* AVAILABLE DATA:
BEGIN

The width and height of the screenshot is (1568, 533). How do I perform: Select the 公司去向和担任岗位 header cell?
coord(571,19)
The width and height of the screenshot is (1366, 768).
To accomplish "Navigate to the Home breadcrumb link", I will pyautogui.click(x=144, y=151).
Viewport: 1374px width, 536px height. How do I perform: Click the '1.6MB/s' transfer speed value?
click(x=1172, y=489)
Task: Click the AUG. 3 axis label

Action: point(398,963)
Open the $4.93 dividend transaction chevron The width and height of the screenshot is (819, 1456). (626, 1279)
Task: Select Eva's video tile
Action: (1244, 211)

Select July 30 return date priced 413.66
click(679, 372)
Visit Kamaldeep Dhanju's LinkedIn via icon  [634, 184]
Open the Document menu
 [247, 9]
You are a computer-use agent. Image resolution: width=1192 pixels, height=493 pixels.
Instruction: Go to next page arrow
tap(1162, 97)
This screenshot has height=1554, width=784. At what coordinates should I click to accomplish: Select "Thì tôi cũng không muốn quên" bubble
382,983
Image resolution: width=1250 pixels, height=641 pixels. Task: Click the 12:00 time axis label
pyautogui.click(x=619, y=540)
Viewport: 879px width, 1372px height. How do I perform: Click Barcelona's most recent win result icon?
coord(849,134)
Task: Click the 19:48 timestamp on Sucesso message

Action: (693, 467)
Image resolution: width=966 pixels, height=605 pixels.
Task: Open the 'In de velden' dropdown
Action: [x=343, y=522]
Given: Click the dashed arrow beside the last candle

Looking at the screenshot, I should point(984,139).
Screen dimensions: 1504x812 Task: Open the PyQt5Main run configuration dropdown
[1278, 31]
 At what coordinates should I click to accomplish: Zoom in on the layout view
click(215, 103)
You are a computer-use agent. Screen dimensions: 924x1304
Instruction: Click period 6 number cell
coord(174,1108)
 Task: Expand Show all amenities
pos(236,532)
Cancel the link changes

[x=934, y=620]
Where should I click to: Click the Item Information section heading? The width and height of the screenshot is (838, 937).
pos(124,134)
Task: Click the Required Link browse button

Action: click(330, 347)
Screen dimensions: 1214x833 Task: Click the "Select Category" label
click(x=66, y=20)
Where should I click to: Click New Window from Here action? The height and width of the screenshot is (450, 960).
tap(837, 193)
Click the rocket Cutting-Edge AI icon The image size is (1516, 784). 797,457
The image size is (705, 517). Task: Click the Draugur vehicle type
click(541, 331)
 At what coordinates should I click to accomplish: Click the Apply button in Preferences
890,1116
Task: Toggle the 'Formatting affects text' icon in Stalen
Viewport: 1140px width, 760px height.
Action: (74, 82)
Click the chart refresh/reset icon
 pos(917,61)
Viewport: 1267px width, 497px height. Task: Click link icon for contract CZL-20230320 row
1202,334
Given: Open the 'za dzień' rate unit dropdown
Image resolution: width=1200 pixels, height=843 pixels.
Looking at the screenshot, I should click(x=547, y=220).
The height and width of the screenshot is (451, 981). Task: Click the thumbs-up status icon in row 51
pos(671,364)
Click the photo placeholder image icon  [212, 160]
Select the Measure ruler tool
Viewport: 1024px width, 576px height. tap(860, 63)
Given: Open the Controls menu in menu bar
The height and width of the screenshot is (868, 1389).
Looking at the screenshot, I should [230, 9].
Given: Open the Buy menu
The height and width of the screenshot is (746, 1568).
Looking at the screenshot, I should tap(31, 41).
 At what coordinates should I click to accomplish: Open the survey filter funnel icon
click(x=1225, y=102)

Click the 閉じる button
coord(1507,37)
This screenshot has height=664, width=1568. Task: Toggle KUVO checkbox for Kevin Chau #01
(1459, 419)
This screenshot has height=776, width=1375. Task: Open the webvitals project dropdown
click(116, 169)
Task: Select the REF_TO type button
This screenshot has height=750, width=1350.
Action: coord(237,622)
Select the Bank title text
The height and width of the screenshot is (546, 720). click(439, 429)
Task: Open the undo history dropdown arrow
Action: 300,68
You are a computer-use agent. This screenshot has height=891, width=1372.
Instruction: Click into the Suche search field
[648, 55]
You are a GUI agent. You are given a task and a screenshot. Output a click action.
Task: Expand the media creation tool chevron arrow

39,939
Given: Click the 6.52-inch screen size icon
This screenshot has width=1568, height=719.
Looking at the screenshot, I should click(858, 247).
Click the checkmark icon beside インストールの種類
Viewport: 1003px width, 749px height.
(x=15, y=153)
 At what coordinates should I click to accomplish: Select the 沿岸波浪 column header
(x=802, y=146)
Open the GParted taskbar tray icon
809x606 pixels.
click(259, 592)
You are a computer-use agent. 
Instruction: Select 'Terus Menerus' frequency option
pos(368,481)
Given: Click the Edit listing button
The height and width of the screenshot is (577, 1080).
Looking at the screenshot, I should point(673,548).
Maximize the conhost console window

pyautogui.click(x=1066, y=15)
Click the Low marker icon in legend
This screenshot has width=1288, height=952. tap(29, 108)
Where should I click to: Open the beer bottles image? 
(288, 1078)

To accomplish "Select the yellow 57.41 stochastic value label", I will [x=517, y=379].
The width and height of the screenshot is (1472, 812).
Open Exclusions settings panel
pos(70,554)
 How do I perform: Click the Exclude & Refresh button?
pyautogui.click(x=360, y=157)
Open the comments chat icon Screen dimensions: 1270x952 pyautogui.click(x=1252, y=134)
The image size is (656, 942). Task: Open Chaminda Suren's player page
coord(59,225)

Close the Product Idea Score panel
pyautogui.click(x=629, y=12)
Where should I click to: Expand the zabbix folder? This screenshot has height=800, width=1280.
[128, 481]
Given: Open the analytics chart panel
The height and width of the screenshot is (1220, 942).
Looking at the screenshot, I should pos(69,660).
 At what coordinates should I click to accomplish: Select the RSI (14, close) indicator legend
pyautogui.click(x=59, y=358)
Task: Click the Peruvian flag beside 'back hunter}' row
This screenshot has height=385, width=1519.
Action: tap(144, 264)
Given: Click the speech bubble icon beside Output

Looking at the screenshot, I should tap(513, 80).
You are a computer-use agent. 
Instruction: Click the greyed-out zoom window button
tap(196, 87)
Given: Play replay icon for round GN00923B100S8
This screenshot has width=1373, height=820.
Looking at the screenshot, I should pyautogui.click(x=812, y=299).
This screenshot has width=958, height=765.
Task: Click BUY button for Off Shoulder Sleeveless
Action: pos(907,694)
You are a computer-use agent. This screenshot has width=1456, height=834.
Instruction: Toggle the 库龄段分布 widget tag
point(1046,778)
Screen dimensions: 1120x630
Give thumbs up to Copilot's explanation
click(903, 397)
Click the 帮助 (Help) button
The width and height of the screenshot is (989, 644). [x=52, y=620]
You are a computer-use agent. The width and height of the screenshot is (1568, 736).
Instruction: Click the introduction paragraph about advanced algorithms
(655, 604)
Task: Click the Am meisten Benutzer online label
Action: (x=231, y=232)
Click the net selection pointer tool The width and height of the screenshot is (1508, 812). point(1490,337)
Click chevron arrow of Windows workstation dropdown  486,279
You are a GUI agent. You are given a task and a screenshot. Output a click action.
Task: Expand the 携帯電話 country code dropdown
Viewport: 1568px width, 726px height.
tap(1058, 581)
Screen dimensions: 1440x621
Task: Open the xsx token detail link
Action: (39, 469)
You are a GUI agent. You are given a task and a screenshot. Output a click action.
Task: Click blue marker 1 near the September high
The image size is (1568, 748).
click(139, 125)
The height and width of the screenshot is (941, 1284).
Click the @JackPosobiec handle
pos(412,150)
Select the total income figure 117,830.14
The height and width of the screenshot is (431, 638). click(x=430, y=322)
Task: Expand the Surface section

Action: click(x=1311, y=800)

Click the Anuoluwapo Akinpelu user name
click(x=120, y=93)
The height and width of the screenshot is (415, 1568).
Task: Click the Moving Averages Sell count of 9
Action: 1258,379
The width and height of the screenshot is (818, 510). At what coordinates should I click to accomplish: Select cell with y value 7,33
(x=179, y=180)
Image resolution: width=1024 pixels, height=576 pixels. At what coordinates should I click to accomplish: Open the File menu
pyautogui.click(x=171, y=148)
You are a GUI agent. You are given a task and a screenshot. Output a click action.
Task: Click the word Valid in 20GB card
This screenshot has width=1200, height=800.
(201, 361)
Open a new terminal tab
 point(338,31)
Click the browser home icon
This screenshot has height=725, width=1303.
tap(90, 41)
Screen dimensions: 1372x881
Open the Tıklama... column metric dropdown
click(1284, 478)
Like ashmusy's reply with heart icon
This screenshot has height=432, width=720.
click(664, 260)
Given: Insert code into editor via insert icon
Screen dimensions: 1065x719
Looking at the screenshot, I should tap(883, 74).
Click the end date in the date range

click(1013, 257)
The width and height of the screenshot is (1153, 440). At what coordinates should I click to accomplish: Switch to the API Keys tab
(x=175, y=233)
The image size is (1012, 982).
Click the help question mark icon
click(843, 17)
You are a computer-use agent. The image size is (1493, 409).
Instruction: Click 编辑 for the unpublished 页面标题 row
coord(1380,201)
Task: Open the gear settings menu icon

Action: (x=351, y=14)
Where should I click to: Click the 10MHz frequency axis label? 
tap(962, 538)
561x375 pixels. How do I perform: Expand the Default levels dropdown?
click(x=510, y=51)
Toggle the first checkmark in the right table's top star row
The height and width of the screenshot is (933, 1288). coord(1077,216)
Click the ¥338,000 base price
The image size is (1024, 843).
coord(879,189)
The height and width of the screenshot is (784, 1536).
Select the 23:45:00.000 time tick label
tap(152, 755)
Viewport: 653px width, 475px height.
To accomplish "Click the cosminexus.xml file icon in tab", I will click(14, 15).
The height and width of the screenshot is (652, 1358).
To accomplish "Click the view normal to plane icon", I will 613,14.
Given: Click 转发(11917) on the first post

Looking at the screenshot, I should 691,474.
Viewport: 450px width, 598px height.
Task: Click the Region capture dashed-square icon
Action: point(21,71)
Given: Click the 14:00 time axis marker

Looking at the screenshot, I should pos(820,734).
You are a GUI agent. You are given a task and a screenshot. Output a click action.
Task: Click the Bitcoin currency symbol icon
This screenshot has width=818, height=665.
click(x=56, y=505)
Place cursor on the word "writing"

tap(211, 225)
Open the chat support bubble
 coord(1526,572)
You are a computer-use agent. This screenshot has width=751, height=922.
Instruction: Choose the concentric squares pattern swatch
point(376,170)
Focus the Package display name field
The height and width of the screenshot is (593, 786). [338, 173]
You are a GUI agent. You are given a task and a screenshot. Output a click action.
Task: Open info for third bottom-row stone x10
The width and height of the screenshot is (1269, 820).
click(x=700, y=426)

END

* WORK ORDER:
Exactly as written, give again every line from the one containing "Task: Open info" through the last line of the material above, and no other lines.

* ANSWER FOR THE TASK:
Task: Open info for third bottom-row stone x10
The width and height of the screenshot is (1269, 820).
click(x=700, y=426)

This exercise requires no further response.